> PARTS OF THE EXERCISE
1: In the post on George Gilder, what position does Gilder hold at the Discovery Institute?
2: Rewrite the post on George Gilder from the words "At this point" through "to the reader.", using "approachable" in place of "accessible".

The Faith Based-Materialist Myth & Baron Muchausen

Baron M pulling hair

At this point in time I do not know enough about what George Gilder believes about Intelligent Design (ID).  I don’t know his works well enough.

Who is George Gilder?  He is a Senior Fellow and Program Advisor of Technology and Democracy at the Discovery Institute.

I recently finished reading his Knowledge & Power:  The Information Theory of Capitalism and How it is Revolutionizing our World.  I am currently reading his best-selling book Wealth And Poverty (21st century edition).  I highly recommend both of these books just for the wealth of Gilder’s insights into Information Theory and its application (or not) to economics. Both books are very accessible to the reader.

Does Gilder believe that an Intelligent Designer shows up with ID blueprints in hand to tweak as ‘needed’ the evolutionary process?  Or, does he believe that ID sprang from the God’s spoken Big Bang without further manipulation required, as I do.  When I find out I will let you know.  In the mean time…

In the article below Gilder dismisses the faith-based materialist myth that all we are is material (and mind) …”that…bubbled up from a prebiotic brew.”  Intelligent design was involved from start to finish. Here, I know he and I agree.

The Materialist Superstition
George Gilder

Math and science teaching in US high schools, the richest in the world and worst performing per dollar, is a scandal, and part of the problem is biology. In all too many high schools biology classes rule the roost and dispense anti-industrial propaganda about global warming and the impact of DDT on the egg shells of eagles and tell materialist just-so stories about the eventual random emergence, after an agonizing wait of four billion years, of Britney Spears from primordial soup. But they fail to report the central testimony of twentieth century science: the paramount role of rigorous mathematical information in the universe.

> DATA SEGMENT

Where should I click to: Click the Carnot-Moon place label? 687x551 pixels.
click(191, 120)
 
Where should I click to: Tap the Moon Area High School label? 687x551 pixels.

> EXERCISE RESPONSES
1: Senior Fellow and Program Advisor of Technology and Democracy

2:
At this point in time I do not know enough about what George Gilder believes about Intelligent Design (ID).  I don’t know his works well enough.

Who is George Gilder?  He is a Senior Fellow and Program Advisor of Technology and Democracy at the Discovery Institute.

I recently finished reading his Knowledge & Power:  The Information Theory of Capitalism and How it is Revolutionizing our World.  I am currently reading his best-selling book Wealth And Poverty (21st century edition).  I highly recommend both of these books just for the wealth of Gilder’s insights into Information Theory and its application (or not) to economics. Both books are very approachable to the reader.